Story 6: Through the eyes of children

The poor, and particularly poor children, are seldom in a position to represent themselves. They are normally represented by others. Shahidul Alam helped children find a way around that problem. The story begins on 3rd October 1994, International Children's Day. Looking at a picture of the charred bodies of children. They had died in a fire at a garment factory in Mirpur, Bangladesh. As they used to be locked up at the beginning of the working day, there was no escape when the fire broke out. Their bodies were dumped in the drain. What happened to the owner? Nothing. "Nothing ever happens to owners", says one of the kids sitting around. "If I had a camera, I would take his picture and put the guy in jail", she concludes.

The first cameras are made out of empty milk powder tins. A darkroom was constructed and the work could begin. The first pictures are of the school, the garment factory and a banana tree, just for the fun of it.

They would stare wide eyed at all they saw. They took starry eyed pictures. Later they began to question and probe. They changed in other ways too. When I first saw them, they had wanted to be garment workers. Rabeya had wanted to be a doctor. Rabeya now wants to be a photojournalist, as do many of the others. Ironically most of the kids are now at work, and have little time to take photographs, but some like Phalam, still [want] to carry on. "I work from eight in the morning till nine at night, including Fridays, but I do have an hour's lunch break. I can get home in five minutes and be back in another five. If I finish my lunch in ten minutes, I can still take pictures for the other forty minutes."

Rather than just taking pictures, the children construct their own social commentary. The world as they see it and experience it. In the process they transform it and are changed by it.

One of the girls, Shopna, stopped coming. The kids asked Shahidul to talk to her dad. He found out she was to be married off. Shopna's mother was not keen on this, and together they talked to Shopna's dad. It is not known if it was the talking that did it, but Shopna was not married off. Instead she now works fourteen hours a day in a garment factory! There is so much more to be done!

What is required —
Could you retype the story of the children with cameras word for word, everything from "Rather than just" down to "to be done!"?

Extracted data —
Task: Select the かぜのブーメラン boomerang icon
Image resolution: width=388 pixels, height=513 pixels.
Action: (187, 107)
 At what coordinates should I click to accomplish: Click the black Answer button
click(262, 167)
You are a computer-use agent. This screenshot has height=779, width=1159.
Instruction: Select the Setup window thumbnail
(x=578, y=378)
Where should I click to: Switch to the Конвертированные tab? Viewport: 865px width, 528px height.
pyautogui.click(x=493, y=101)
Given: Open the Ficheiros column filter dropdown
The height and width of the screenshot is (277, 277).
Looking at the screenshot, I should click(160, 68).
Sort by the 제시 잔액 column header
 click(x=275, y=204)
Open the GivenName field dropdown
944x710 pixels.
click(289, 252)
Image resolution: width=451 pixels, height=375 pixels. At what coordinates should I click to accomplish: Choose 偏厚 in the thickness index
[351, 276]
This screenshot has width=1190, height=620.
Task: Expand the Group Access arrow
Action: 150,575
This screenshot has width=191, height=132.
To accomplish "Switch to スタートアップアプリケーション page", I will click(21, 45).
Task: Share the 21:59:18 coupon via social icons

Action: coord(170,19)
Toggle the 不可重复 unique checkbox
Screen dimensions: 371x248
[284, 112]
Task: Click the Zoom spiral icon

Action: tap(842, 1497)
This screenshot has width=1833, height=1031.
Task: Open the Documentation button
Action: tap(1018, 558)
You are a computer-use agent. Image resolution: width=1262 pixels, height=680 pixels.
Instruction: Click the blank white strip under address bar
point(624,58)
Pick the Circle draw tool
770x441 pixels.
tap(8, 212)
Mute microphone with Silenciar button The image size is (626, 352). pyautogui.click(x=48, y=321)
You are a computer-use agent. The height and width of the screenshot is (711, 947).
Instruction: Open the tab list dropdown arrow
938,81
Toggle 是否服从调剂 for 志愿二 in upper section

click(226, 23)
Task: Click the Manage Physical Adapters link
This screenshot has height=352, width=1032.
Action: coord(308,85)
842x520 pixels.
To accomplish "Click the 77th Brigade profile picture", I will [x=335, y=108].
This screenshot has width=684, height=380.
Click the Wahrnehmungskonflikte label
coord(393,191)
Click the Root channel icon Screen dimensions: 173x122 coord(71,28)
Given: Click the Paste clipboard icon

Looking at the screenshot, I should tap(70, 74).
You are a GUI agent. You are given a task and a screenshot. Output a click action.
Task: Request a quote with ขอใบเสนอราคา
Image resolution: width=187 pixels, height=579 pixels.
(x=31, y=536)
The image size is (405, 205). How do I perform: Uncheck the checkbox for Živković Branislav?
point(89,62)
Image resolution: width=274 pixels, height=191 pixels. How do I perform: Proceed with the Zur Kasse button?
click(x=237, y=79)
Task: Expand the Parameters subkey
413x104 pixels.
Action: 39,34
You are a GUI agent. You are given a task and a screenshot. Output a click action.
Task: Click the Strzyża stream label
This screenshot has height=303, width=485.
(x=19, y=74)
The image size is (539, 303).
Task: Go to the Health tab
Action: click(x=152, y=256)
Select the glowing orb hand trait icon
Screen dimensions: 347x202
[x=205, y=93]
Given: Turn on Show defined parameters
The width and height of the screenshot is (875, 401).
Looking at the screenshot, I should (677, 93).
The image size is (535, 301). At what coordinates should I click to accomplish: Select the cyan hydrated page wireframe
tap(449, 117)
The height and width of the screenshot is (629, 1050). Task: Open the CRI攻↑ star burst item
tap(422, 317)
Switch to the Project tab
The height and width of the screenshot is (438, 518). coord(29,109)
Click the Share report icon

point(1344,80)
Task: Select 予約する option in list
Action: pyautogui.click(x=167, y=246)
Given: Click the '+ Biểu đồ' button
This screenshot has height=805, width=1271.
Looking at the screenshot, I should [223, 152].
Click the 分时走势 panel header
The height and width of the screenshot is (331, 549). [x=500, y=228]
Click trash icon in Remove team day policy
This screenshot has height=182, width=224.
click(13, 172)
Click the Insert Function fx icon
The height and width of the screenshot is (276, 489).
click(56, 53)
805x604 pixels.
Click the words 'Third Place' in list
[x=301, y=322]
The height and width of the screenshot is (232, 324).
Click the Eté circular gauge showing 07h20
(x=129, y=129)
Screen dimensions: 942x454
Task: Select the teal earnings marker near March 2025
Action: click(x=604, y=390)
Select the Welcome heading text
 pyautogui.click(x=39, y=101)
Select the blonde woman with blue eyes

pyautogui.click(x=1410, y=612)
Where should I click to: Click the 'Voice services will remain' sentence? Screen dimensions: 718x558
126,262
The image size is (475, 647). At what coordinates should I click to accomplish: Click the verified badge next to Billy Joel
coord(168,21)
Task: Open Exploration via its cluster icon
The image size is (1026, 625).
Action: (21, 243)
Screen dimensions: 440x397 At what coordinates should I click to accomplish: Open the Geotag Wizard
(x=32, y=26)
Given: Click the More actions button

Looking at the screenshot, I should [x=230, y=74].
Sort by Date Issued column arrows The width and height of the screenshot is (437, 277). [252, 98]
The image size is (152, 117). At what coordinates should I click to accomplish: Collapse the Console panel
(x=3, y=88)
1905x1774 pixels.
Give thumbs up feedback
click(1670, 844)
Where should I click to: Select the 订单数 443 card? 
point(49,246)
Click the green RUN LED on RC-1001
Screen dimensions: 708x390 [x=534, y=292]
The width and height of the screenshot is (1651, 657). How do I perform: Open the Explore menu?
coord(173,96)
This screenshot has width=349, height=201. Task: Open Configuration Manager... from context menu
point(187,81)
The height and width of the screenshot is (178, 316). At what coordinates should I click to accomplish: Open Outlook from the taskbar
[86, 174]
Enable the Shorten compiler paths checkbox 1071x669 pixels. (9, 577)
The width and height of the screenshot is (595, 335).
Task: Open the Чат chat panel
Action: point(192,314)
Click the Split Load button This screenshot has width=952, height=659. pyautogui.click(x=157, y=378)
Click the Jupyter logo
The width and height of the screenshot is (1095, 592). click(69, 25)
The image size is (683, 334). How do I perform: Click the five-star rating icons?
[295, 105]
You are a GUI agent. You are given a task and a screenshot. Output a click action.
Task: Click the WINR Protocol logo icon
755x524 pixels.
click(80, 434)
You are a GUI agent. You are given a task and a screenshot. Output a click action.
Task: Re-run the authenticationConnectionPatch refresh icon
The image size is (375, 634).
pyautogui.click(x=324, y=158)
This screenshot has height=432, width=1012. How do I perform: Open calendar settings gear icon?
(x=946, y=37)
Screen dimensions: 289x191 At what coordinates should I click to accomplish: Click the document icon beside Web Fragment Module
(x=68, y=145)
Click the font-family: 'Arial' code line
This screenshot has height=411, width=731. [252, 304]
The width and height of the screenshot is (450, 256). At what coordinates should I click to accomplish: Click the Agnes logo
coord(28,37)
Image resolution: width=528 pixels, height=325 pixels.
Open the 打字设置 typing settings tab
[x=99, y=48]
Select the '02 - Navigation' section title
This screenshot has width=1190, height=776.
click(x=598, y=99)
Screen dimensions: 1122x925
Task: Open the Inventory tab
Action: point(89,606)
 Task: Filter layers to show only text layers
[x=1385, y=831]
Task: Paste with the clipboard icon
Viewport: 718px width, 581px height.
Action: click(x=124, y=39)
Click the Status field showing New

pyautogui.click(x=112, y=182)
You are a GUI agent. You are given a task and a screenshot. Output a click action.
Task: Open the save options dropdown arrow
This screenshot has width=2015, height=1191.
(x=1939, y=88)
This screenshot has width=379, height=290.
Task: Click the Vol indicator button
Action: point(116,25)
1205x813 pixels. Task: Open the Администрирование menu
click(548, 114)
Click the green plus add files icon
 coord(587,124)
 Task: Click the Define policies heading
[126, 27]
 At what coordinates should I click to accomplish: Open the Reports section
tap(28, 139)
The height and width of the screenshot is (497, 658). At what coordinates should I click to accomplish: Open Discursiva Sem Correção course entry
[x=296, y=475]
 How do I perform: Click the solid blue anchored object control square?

The solution —
Rather than just taking pictures, the children construct their own social commentary. The world as they see it and experience it. In the process they transform it and are changed by it.

One of the girls, Shopna, stopped coming. The kids asked Shahidul to talk to her dad. He found out she was to be married off. Shopna's mother was not keen on this, and together they talked to Shopna's dad. It is not known if it was the talking that did it, but Shopna was not married off. Instead she now works fourteen hours a day in a garment factory! There is so much more to be done!